Si Massimo Cifonelli se lance dans une comparaison entre deux univers aussi distincts que ceux de la conduite automobile et de la couture, c’est qu’il les maîtrise tout aussi bien. Lui, qui avec son cousin Lorenzo, tient les rênes du célèbre tailleur parisien Cifonelli, a commencé à piloter un kart à l’âge de 5 ans avant d’espérer devenir pilote de Formule 1.
Et si nous lui rendons visite dans l’atelier de la maison, situé au 31 rue Marbeuf, à Paris, depuis 1926, c’est sur la piste du Mans que nous l’avons photographié quelques jours plus tôt en compagnie de sa Venturi 260 Atlantique. Un lieu qui ne doit rien au hasard : Cifonelli est le nouveau tailleur officiel des 24h du Mans.
L’histoire de la maison Cifonelli commence quatre générations plus tôt en 1880, à Rome, mais c’est le grand-père Arturo qui développe l’activité en quittant l’Italie pour se former à Londres, puis en s’installant à Paris en 1926, avec le rêve de poursuivre l’aventure jusqu’à New York. De son passage outre-Manche, il s’inspire de la coupe anglaise pour créer un modèle de veste qui inspirera le style la maison, avec une épaule tournée vers l’avant.
« Depuis que Karl Lagerfeld a dit qu’il reconnaissait une épaule Cifonelli à 100 mètres, tout le monde ne parle que de ça, commente Massimo, mais il faut bien garder en tête que notre grand-père n’a jamais cherché à faire un effet de style. Ce qu’il voulait, c’était créer une veste qui soit très près du corps, mais dans laquelle on puisse bouger facilement. Nous avons une emmanchure très haute, car contrairement à ce que l’on peut penser, plus celle-ci est haute plus on peut bouger le bras, alors que lorsqu’elle est basse, on emporte la veste avec. Et pour accompagner le mouvement de pivot de votre épaule, celle de la veste est portée en avant. Toutes nos pièces sont réalisées de cette façon. » Avec en prime un roulé très marqué : ce profil arrondi à l’endroit de la manche qui rejoint l’épaule, remontant au-dessus de cette dernière.

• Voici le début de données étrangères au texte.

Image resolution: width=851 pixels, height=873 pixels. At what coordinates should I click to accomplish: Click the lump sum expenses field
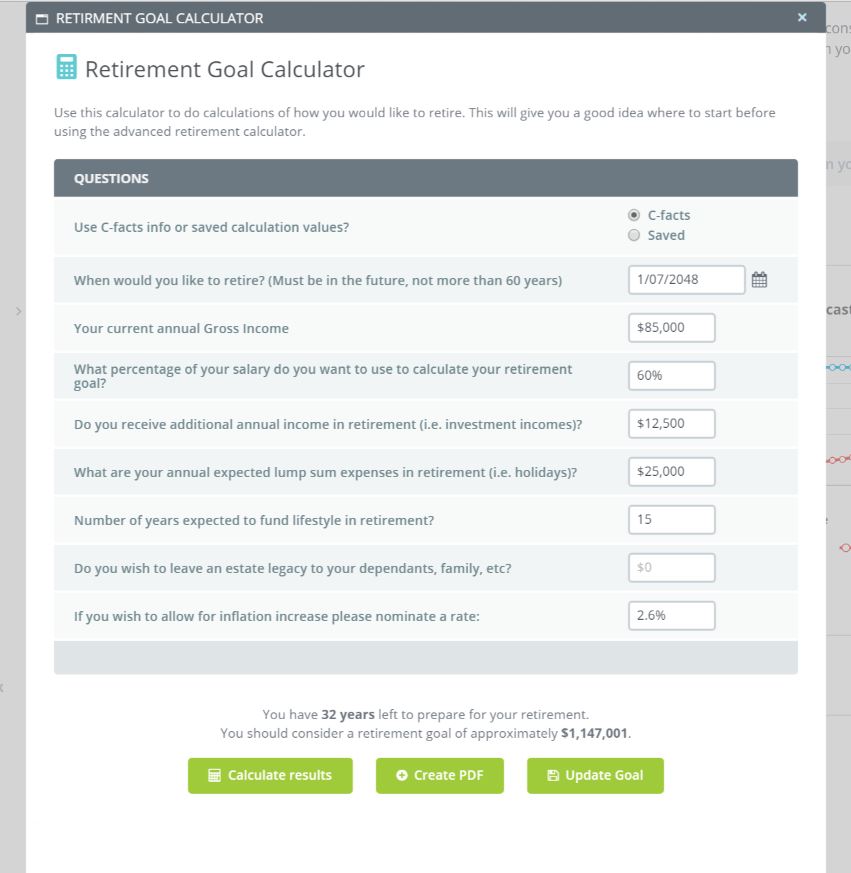pyautogui.click(x=672, y=471)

Chez Cifonelli, on pratique la grande mesure, c’est-à-dire que chaque costume est réalisé en fonction de la morphologie de celui qui va le porter : pour la veste, près de 40 mesures sont prises et trois ou quatre séances d’essayage sont nécessaires, un processus qui demande au bas mot 80 heures de travail. Et les patrons de chaque veste ou pantalon sont réalisés uniquement par les deux cousins Massimo et Lorenzo, avant que la suite de l’assemblage ne soit confiée à la quarantaine d’employés des ateliers, qui fabriquent près de 1 000 pièces par an. Un véritable travail d’artisans qui a séduit les plus grands amateurs d’élégance : Lino Ventura, Marcello Mastroianni, Cary Grant, Charlton Heston, Fred Astaire, ou François Mitterrand étaient tous des habitués de Cifonelli.
« JE SUIS TRÈS FIER D’AVOIR ÉTÉ L’UN DES PREMIERS EN F3 À PASSER LA CHICANE D’IMOLA DE MAGNY-COURS À FOND »

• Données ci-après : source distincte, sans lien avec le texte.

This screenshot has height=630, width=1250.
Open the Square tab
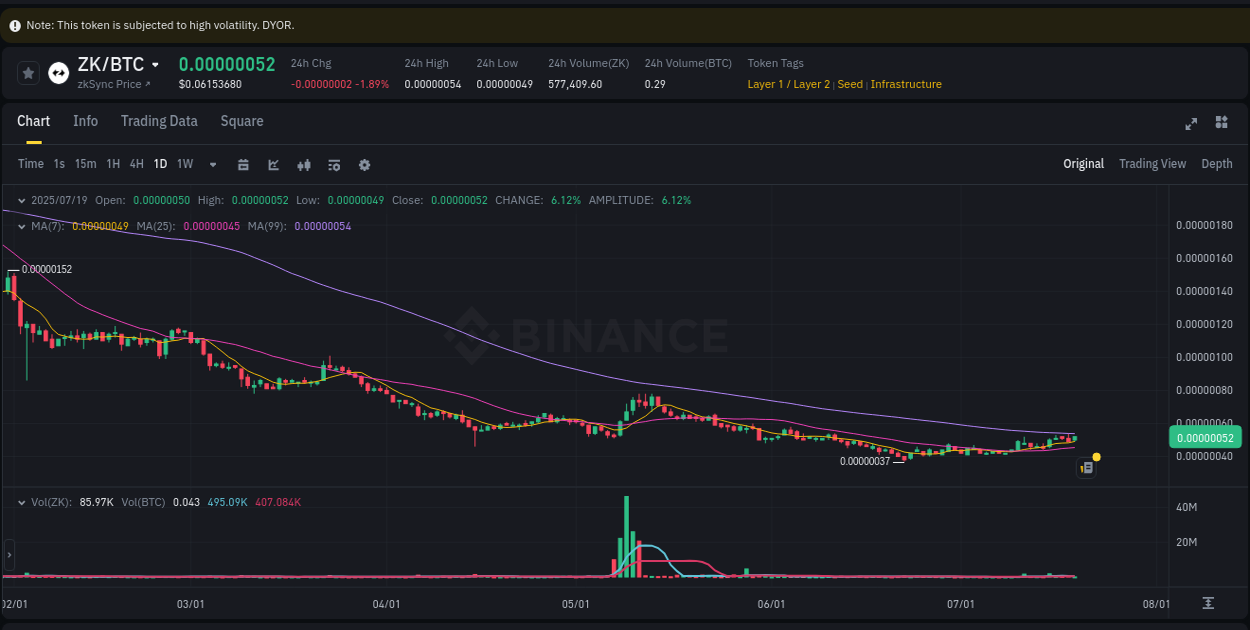[241, 121]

S’il a grandi avec son cousin entourés de vêtements, Massimo Cifonelli se rêvait d’abord pilote. « J’ai commencé à conduire très tôt, encouragé par mes parents. C’est une autre histoire de famille, car mon grand-père Arturo pilotait lui-même des voitures et des motos. Il a même croisé le fer avec Tazio Nuvolari ! À 18 ans, j’ai remporté le trophée fédéral de karting à Magny-Cours sous la pluie et je me suis retrouvé directement en Championnat de France de Formule 3, en 1996 et 1997. Mais faute de budget et de sponsors, je ne pouvais pas participer à toutes les courses. »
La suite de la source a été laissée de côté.